> Do this:
Retype the part of the listing that opens with the line containing "Given: Click the paragraph" and closes with the line containing "click(12, 450)", both included, leaving the pictures out of the answer.

> Data for this task:
•••

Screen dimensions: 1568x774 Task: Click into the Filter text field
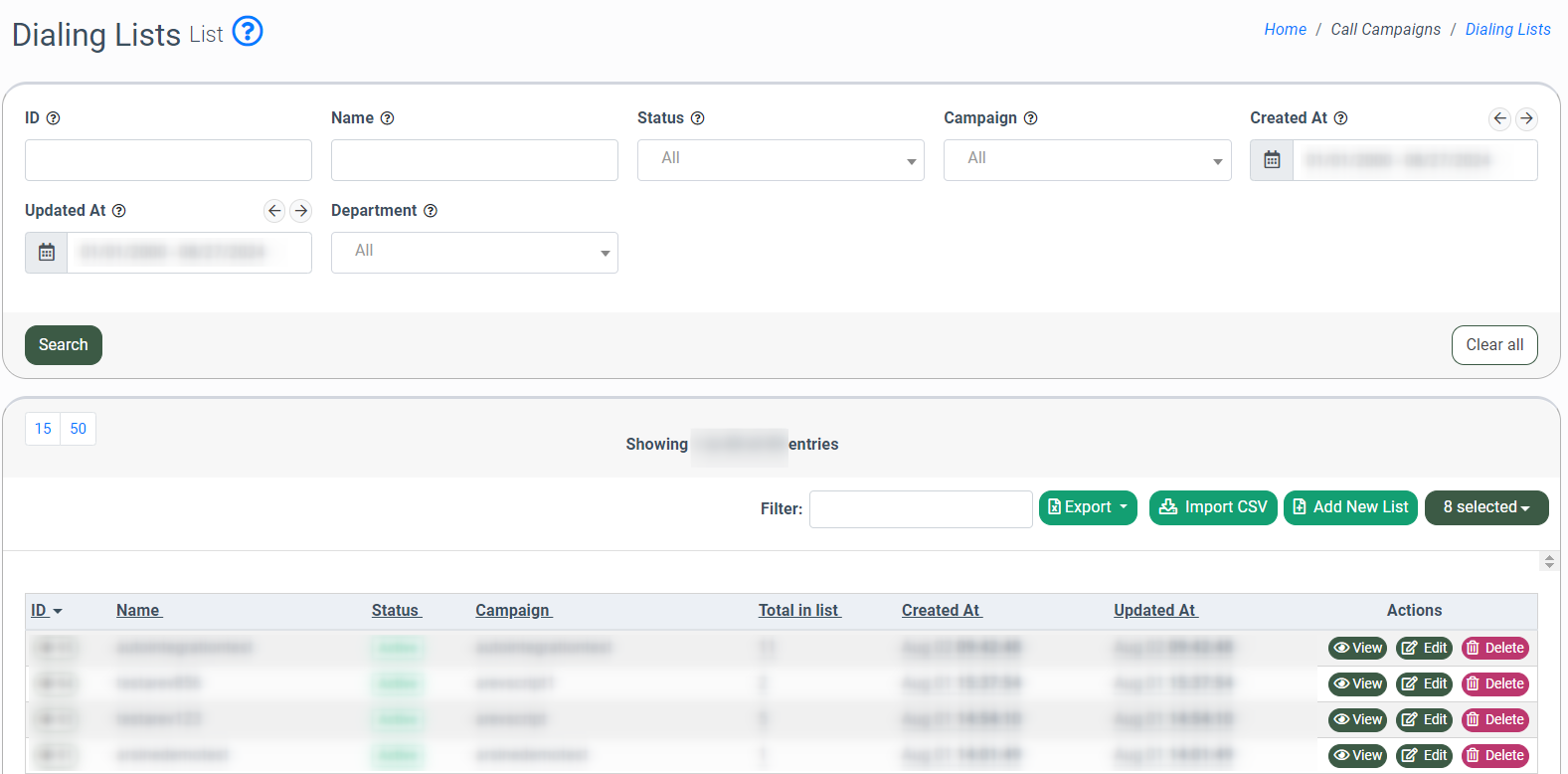click(921, 509)
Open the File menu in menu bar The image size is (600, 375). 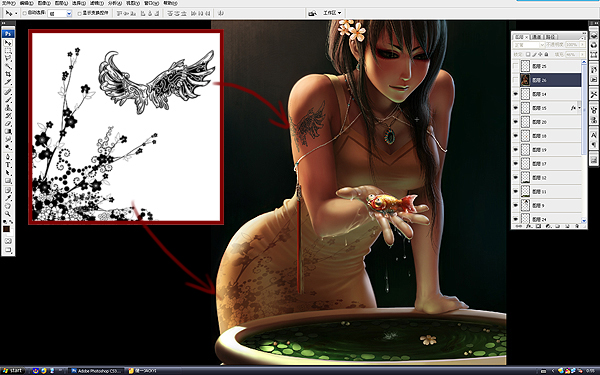(x=8, y=3)
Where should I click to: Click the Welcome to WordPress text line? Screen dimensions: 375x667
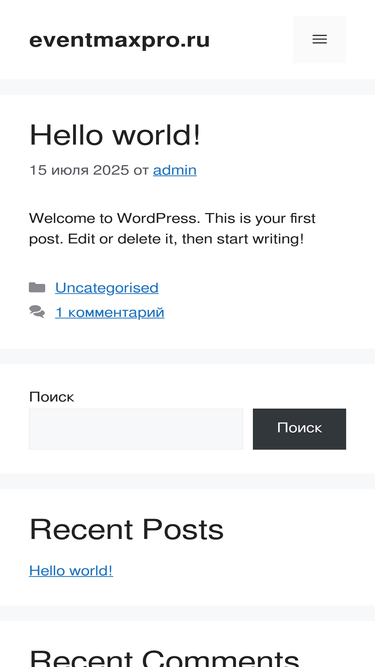tap(172, 218)
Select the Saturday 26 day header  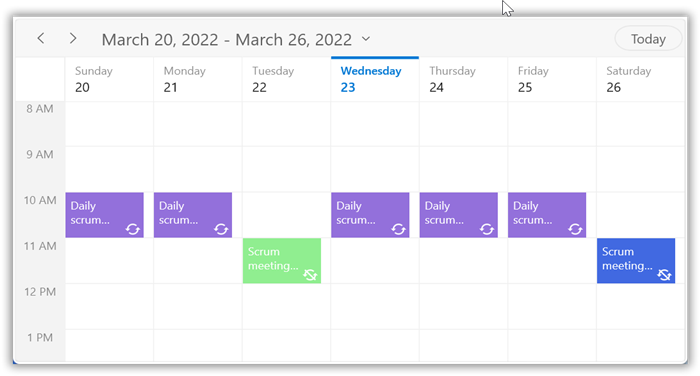click(641, 79)
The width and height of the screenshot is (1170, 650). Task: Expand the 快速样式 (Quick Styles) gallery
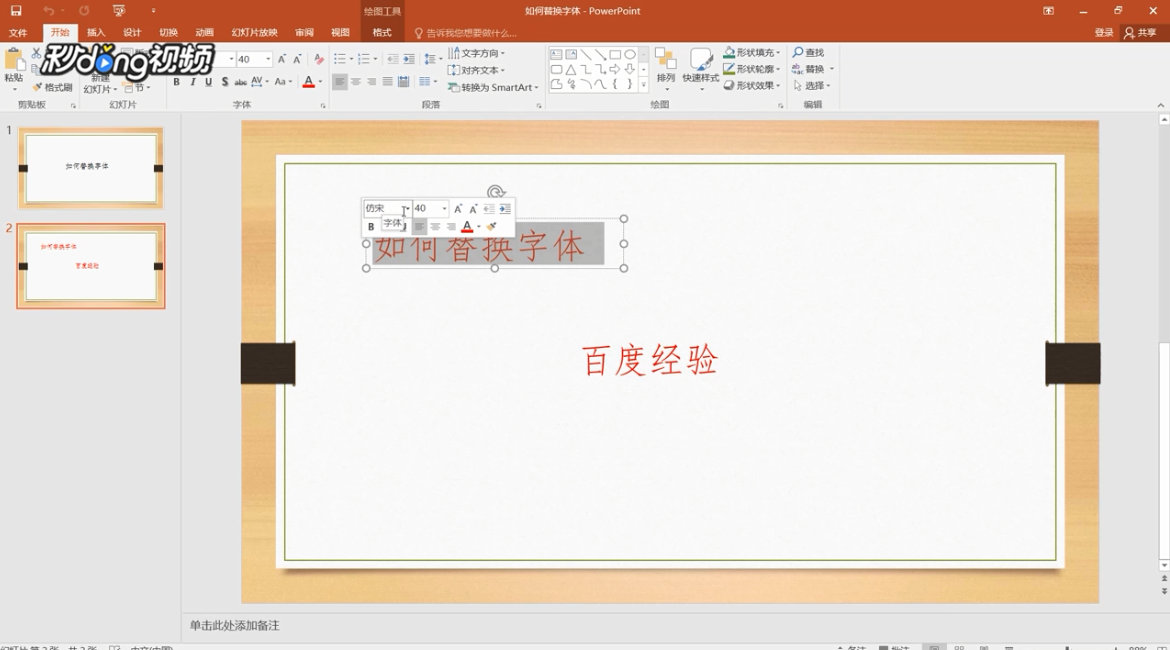click(701, 76)
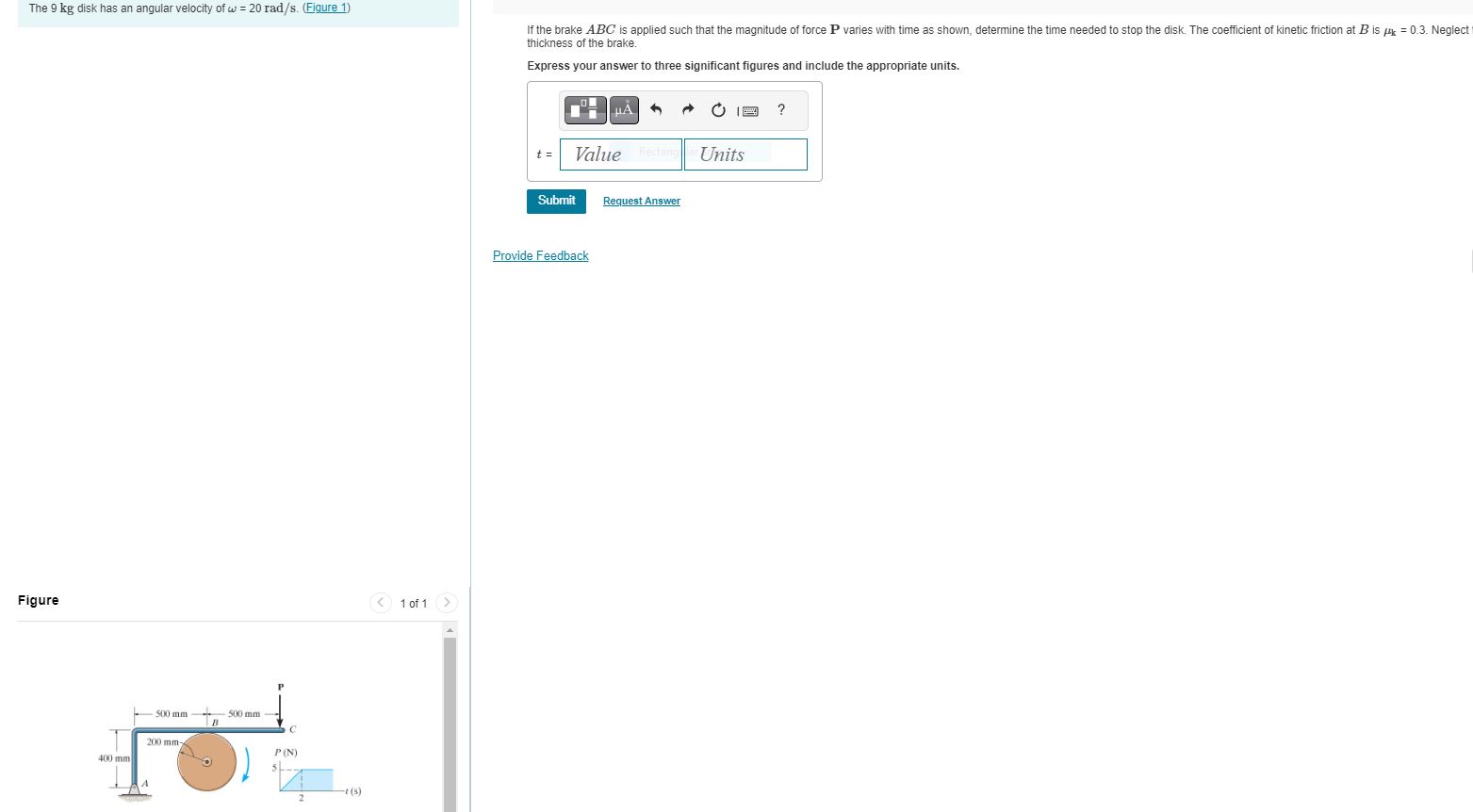Viewport: 1473px width, 812px height.
Task: Click the 1 of 1 page indicator
Action: pos(413,603)
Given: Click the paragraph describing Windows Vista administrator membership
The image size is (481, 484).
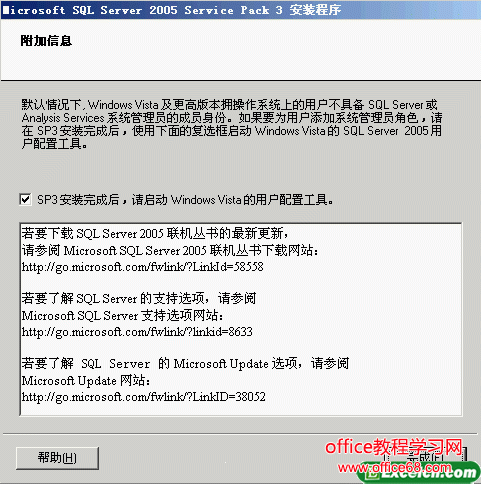Looking at the screenshot, I should pyautogui.click(x=232, y=124).
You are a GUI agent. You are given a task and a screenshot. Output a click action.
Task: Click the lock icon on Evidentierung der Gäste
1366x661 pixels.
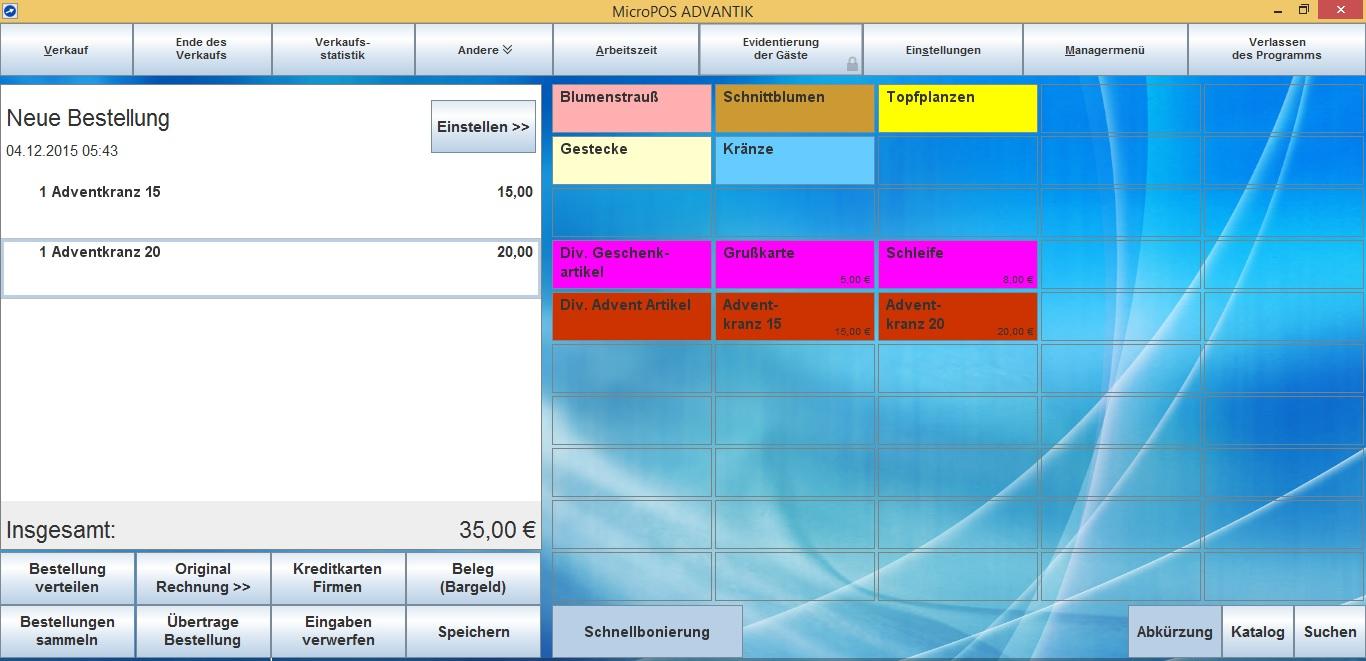pyautogui.click(x=852, y=64)
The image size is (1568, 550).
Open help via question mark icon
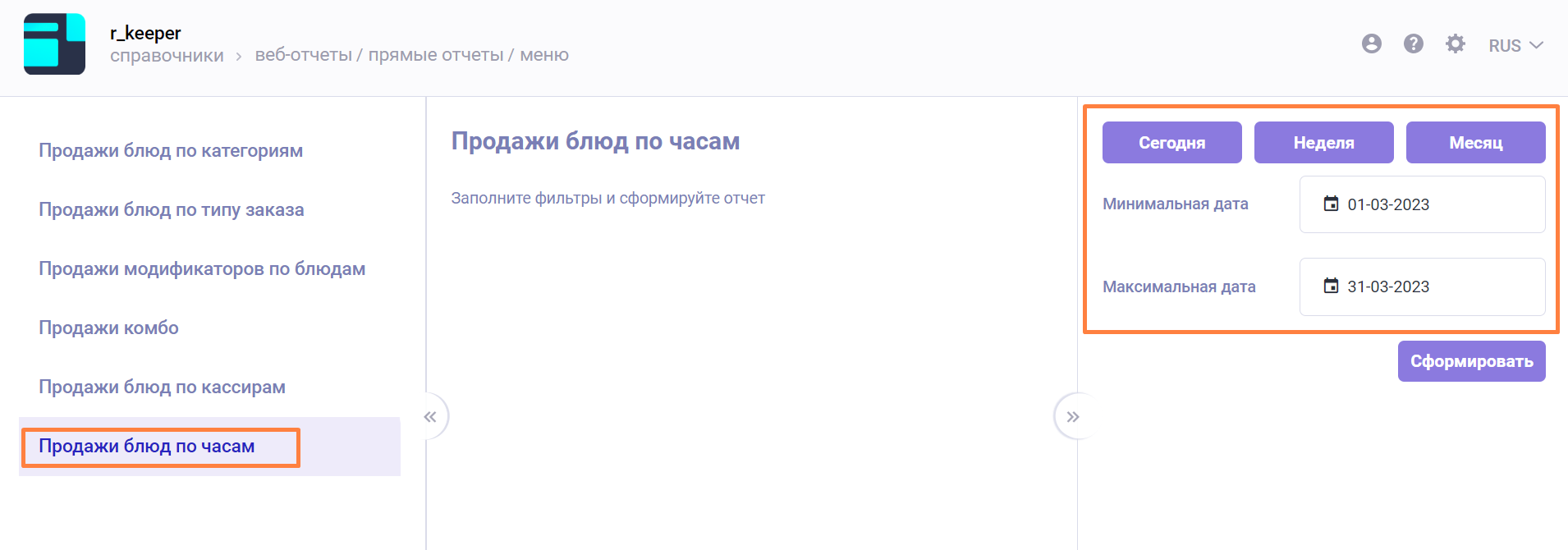(1413, 44)
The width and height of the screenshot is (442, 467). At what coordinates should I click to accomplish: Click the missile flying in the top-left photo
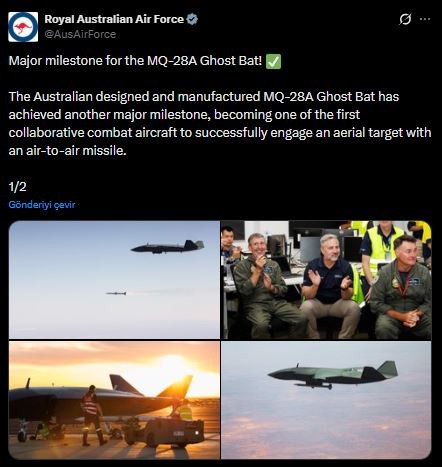(116, 293)
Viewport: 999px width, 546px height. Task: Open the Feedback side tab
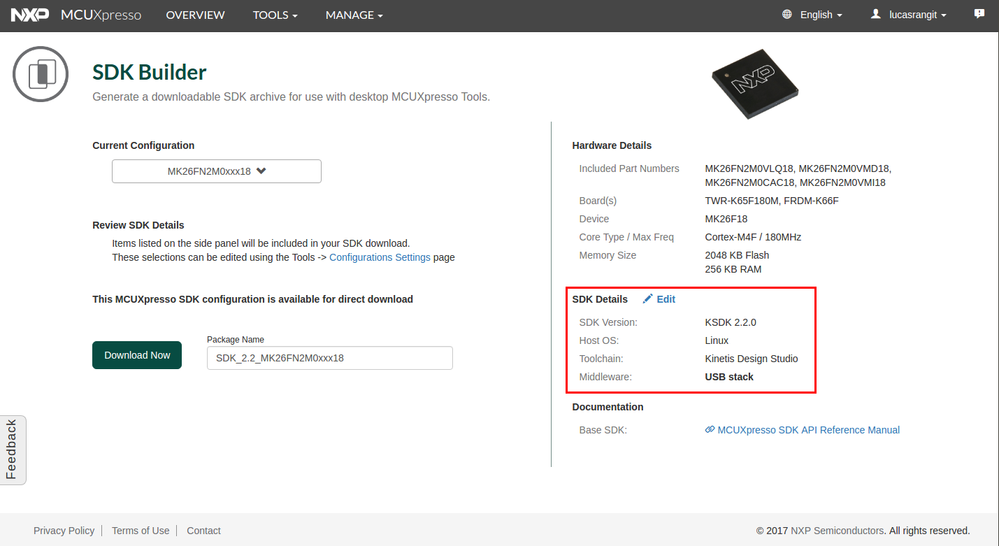click(12, 450)
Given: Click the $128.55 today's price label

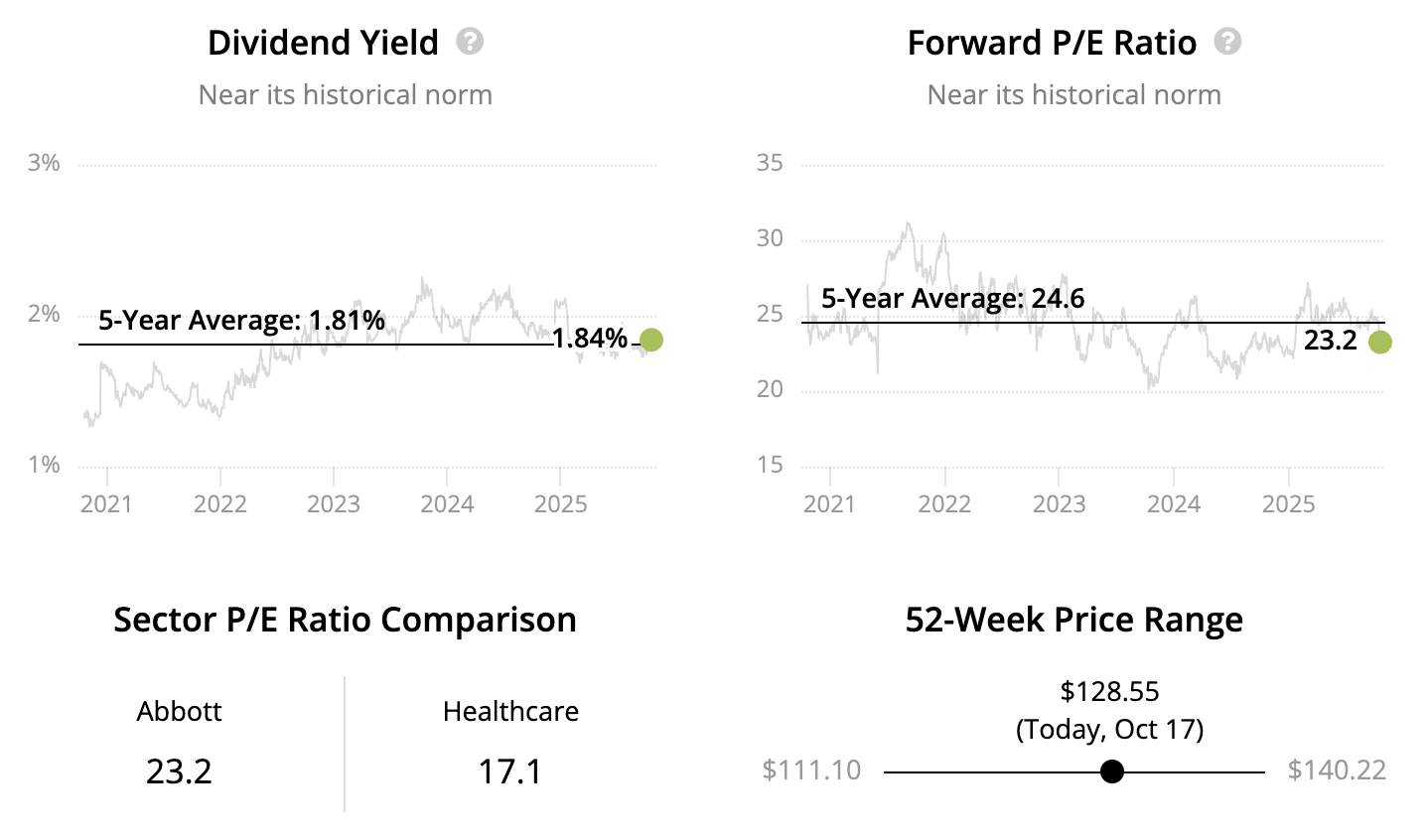Looking at the screenshot, I should (1109, 691).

•••

> Result for this exercise:
Given: Click the paragraph describing Windows Vista administrator membership
The image size is (481, 484).
Looking at the screenshot, I should pyautogui.click(x=232, y=124).
You are a GUI agent. You are given a task and a screenshot. Output a click action.
Task: Click the lock icon on Evidentierung der Gäste
1366x661 pixels.
pyautogui.click(x=852, y=64)
The image size is (1568, 550).
Open help via question mark icon
(1413, 44)
The width and height of the screenshot is (442, 467). At what coordinates should I click to accomplish: Click the missile flying in the top-left photo
(116, 293)
Viewport: 999px width, 546px height. Task: Open the Feedback side tab
click(12, 450)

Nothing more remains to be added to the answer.